The sabbatical came to an end quickly, but not as quickly as I feared when I took it. I looked back at my original to do list, and found I had actually done more than I thought I had. But I let life pull me along instead of pushing myself. And it took me exactly where I needed to go. I don’t understand why this happened, and I don’t have tips for you about how others can make it happen. The only part I think I learned firsthand is the magic of fallow ground. New things grow when given space. Planned then unplanned, intended yet not labored on, the sabbatical worked. I saw again with new eyes. I had breathed and been refreshed.

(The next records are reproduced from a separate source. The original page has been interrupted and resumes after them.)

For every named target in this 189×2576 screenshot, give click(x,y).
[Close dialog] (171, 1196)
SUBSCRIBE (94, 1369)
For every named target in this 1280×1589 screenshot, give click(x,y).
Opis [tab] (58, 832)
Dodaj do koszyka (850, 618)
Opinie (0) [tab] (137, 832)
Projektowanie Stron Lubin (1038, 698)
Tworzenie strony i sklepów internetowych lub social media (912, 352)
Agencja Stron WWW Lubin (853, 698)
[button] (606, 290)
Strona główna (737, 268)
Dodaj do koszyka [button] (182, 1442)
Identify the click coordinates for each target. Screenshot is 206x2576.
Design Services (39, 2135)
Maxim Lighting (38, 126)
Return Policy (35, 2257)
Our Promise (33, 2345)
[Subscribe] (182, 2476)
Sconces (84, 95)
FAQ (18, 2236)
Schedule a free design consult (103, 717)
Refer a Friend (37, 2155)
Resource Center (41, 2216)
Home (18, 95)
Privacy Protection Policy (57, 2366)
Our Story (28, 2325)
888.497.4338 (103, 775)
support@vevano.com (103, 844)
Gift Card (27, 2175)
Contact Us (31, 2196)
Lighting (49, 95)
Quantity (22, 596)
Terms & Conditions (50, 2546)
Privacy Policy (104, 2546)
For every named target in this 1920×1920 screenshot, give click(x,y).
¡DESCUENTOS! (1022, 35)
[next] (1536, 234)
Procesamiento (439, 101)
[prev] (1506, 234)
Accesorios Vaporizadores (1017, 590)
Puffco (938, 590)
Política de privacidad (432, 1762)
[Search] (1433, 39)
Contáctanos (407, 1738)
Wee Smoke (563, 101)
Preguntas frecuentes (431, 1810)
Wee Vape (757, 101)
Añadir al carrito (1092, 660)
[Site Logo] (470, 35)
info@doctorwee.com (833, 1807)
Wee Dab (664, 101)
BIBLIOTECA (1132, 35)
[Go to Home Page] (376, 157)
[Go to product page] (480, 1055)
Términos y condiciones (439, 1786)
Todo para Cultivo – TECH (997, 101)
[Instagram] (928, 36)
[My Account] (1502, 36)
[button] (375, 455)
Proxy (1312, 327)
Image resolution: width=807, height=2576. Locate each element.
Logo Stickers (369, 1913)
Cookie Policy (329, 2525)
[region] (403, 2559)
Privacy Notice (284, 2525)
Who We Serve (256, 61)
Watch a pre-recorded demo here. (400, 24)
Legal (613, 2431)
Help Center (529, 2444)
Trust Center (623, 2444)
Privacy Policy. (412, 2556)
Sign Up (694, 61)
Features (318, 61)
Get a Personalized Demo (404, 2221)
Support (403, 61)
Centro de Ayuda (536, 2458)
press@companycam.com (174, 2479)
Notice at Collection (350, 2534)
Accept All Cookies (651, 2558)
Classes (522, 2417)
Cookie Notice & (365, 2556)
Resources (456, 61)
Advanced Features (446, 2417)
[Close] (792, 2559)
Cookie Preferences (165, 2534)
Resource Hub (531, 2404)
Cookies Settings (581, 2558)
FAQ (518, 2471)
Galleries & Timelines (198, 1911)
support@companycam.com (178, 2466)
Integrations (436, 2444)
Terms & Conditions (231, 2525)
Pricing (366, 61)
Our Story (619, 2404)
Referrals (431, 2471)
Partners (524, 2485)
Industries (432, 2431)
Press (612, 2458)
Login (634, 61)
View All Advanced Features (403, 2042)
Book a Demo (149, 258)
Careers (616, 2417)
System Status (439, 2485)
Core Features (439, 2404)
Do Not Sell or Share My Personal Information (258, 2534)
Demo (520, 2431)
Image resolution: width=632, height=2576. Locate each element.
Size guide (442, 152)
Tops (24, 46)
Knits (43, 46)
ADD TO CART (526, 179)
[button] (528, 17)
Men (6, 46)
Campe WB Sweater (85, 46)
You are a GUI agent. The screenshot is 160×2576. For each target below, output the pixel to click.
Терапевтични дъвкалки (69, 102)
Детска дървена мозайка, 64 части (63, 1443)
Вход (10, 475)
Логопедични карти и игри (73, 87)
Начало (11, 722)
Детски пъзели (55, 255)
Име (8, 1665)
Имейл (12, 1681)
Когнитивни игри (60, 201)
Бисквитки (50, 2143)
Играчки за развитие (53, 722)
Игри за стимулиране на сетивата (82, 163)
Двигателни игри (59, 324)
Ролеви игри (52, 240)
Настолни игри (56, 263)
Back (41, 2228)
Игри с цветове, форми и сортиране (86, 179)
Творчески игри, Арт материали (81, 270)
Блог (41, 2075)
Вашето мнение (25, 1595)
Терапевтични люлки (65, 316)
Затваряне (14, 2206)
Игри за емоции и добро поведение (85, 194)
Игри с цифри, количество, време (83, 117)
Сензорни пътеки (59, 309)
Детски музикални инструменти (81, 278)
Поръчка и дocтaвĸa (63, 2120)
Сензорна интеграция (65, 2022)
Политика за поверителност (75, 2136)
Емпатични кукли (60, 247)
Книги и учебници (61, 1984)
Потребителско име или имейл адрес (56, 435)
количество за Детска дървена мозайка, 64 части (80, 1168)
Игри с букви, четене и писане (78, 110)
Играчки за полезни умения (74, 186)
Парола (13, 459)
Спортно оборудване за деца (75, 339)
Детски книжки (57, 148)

And now, six months later, I am proud to formally announce that luckily for me, I returned to a community of others embracing a new path. JOIN for Justice itself, is also going through a period of deep breath and renewal. Our new strategic plan began with 2019, and it marks a shift in our own understanding of who we truly are and who we want to become. Following a 9 month period engaging 100+ members of our community of leaders, funders, and partners, we created a plan that strives to live out our values. Our new mission is to build a powerful field of Jewish leaders capable of effectively organizing for justice, both inside and outside Jewish communities in the US. We organize because, in the words of Emma Lazarus, “Until we are all free, we are none of us free”—our destinies are bound up as one.

One plank of our strategic plan demonstrates that JOIN has been on a similar voyage of discovery as I have. Slowing down to develop a strategic plan, we were able to listen to our colleagues who have cautioned us that leaders will be much more equipped to transform the world if they also are transformed themselves. They’ve told us something we already knew – that if leaders organize great victories for justice, but then burn out and fall apart, they won’t be able to defend those victories, much less bring vitality to their communities and move on to further struggles. While we already knew that, though, it was hard for us to figure out how to incorporate it into our training. Everything felt – and was – so urgent; in the couple last years especially, but, truly, always. Just as I did, JOIN has let itself be pulled, and has learned how important it is that we incorporate into our work further training to support Jewish leaders to dig into Jewish wisdom to learn how to be resilient and stay in the work – and be fed by the work – over time. If more of our leaders can learn these habits of self-care that took me 25 years to grasp, the time we took to do it will render us even more powerful, even more a force to be reckoned with.

We will be sharing more in the months to come. There will be many opportunities to lead, to connect, to learn. Please reach out if you’d like to be more involved. New things are indeed growing.